ジオパーク全国大会は、各地のジオパーク関係者による情報交換や普及啓発を目的とする定例の大会であり、開催地の地質・風景・文化資源の魅力を国内外に発信する重要な機会となります。和歌山県は大会開催を通じて、南紀熊野の地質・景観資源の認知向上や観光振興、地域間連携の強化を図る考えです。
地域への具体的な影響と期待される効果
県内での全国大会開催は、次のような多面的な効果が期待されます。
- 観光面:全国大会に伴う参加者・見学者の来訪で宿泊需要や飲食、交通等のサービス利用が増加する見込みです。特に串本町や周辺の宿泊施設、観光事業者には短期的な需要拡大が期待されます。
- 教育・研究面:ジオパークを通じた地域資源の学びやフィールドワークが全国的に展開され、地質・環境教育の推進や大学・研究機関との連携強化につながります。
- 地域振興・ブランディング:大会を契機に地域の自然景観や文化資産が再評価されることで、中長期的な観光ブランドの確立や、地域産品のプロモーション促進が見込まれます。
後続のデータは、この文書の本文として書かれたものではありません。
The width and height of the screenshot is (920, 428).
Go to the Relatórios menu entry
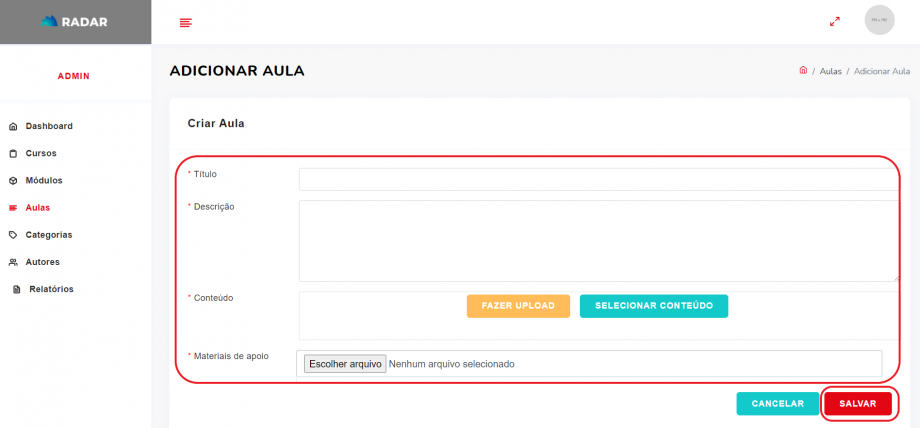[x=51, y=290]
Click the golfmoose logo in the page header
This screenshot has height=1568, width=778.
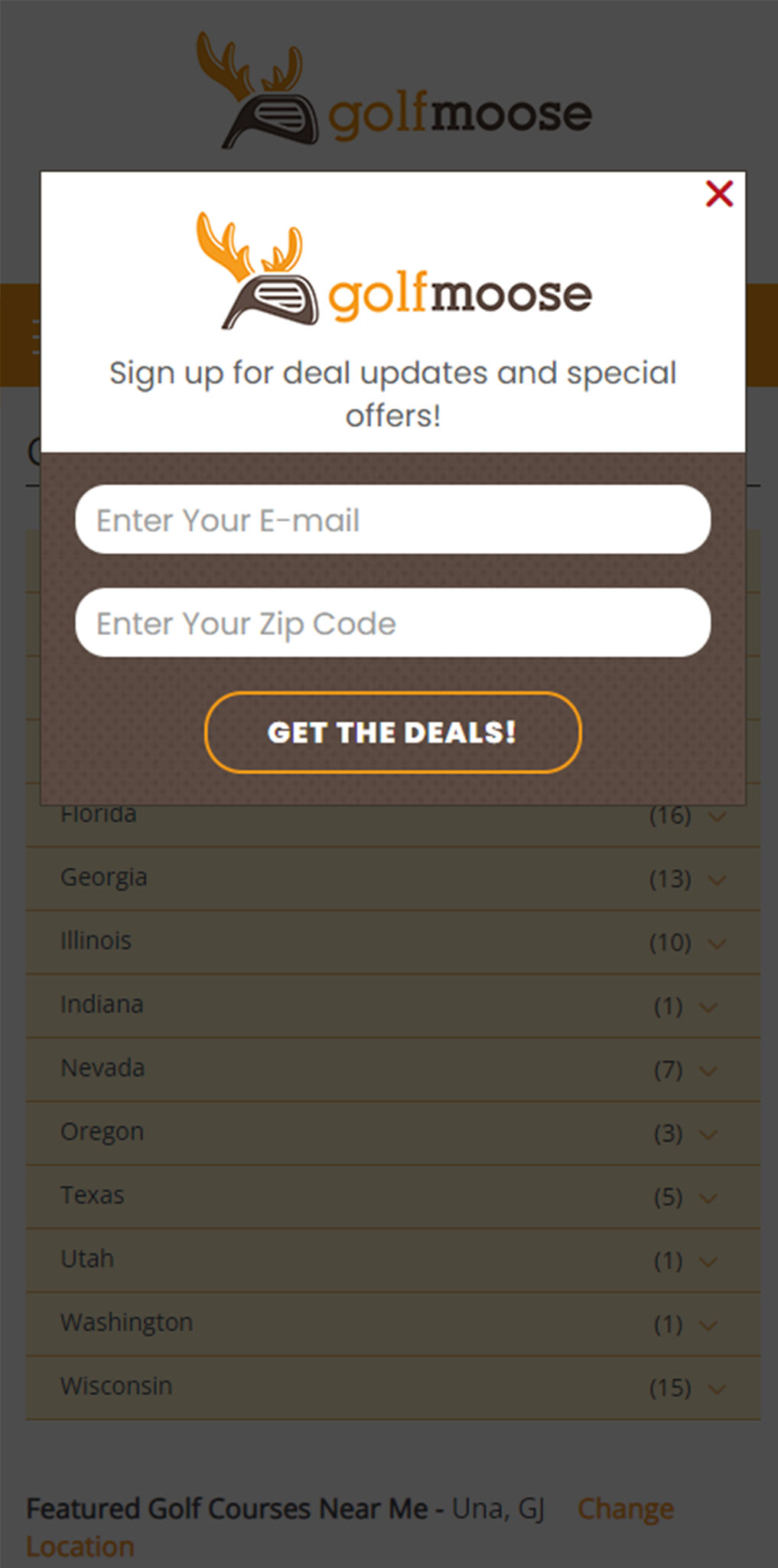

一方で、準備・運営面では会場整備、交通対策、受け入れ体制の構築、地域住民への情報提供と理解促進等の課題も生じます。大会の規模や具体的なプログラム、関連イベントについては今後の実行委員会で詰められる予定です。
今後のスケジュールと関係者
県の発表では、直近の主な予定として以下が示されています。
| 項目 | 時期・場所 |
|---|---|
| 実行委員会設立総会 | 令和8年7月27日、メルキュール和歌山串本リゾート&スパ |
| 大会本開催 | 令和9年(開催予定) |
設立総会には和歌山県知事、関係市町村長、教育委員会、観光・商工関係団体、ジオパーク関係者らが出席する予定です。大会準備は県と開催地域の市町村、観光団体、ジオパーク運営組織などが連携して進められます。
住民・事業者への実務的な注意点
大会開催に向けて住民や地元事業者が知っておくべき実務的なポイントは次の通りです。
- 宿泊施設や飲食店は、期間中の受け入れ体制や人員確保、臨時サービスの準備を検討する必要があります。
- 交通面では、主要アクセス道路や臨時駐車場、シャトルバス運行などの調整が課題となるため、地元自治体からの情報発信に注意してください。
- 大会関連のボランティアやガイド募集、関連イベントへの参加呼びかけが行われる可能性が高く、地域住民の協力が成功の鍵となります。
大会の詳細や参加方法、関連イベントの情報は決定次第、和歌山県のプレスリリースや公式ウェブサイトで順次公表されるとしています。問い合わせ先として、和歌山県地域振興部観光局観光振興課の連絡先が案内されています。
背景:南紀熊野ジオパークの意義
南紀熊野ジオパークは、地形・地質・海岸景観と、それに結びつく伝統文化や生業が特色の地域です。ジオパーク活動は、地域資源の保全と活用を両立させる取り組みとして重要視されており、教育や観光、地域振興の連携を通じて地域の持続可能な発展を目指します。全国大会の開催は、こうした取り組みの成果を国内に示す機会となるでしょう。
県は大会開催を通じて、来訪者に対する地域資源の解説や体験型プログラムの提供、地元産品の紹介などを行い、地域経済の活性化と長期的な観光振興につなげたい考えです。地元住民や事業者は今後の実行委員会の動きに注目し、情報共有と協力体制の構築が求められます。